The discovery suggests that the enigmatic enzyme known as DinB DNA polymerase is specialized for proficient and accurate replication of a particular kind of damaged DNA, reports Graham Walker, an HHMI professor at the Massachusetts Institute of Technology, and his colleagues in the January 12, 2006, issue of the journal Nature. HHMI professors are leading research scientists who received $1 million grants from the Institute to bring innovative teaching to the undergraduate classroom.
DNA is assaulted daily by toxic chemicals, metabolic byproducts, sunlight, and other forms of radiation. Most of the nicks and dings are quickly fixed by the cell's fleet of precision DNA repair processes, which can surgically excise and replace a faulty section.
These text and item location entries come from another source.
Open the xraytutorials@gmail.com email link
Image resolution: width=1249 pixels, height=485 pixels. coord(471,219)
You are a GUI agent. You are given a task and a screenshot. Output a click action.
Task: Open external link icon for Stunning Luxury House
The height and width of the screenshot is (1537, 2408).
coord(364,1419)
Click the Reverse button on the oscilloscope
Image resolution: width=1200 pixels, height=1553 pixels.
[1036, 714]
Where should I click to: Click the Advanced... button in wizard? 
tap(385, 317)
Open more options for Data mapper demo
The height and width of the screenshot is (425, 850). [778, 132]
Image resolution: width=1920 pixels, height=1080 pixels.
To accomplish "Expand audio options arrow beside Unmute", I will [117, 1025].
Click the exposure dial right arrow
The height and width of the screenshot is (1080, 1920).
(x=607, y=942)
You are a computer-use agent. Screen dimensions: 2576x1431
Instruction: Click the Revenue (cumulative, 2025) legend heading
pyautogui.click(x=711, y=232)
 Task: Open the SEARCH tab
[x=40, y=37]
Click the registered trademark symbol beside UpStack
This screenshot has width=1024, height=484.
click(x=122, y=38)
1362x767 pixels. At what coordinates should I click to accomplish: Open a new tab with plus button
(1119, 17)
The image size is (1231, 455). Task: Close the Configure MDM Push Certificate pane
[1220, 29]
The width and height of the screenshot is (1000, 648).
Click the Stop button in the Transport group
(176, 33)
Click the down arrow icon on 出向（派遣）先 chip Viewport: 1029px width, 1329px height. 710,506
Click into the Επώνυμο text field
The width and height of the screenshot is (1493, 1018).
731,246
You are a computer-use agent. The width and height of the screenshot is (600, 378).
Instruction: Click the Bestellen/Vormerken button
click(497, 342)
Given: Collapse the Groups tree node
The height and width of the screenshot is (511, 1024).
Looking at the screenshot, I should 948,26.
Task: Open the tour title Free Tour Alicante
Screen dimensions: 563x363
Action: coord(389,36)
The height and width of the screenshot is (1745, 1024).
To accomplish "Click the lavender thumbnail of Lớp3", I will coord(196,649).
But sometimes a damaged bit of DNA slips through unrepaired. A faulty nucleotide--the basic constituent of DNA--can stall the temperamental DNA replication machinery as it unwinds and copies the genome in dividing cells. In humans, uncorrected DNA errors passed along to the new daughter cells can lead to cancer.
When DNA integrity is at stake, a family of proteins known as translesion DNA polymerases comes to the rescue. They cannot actually repair a damaged strand of DNA, but they can smooth over the problem by inserting a nucleotide opposite the damaged partner, so the DNA replication machinery can finish duplicating the chromosome despite the damaged DNA. This trick is usually referred to as a DNA damage tolerance mechanism. "It enables the replication to keep going and tolerate the damage, even though it doesn't get rid of it," Walker explained.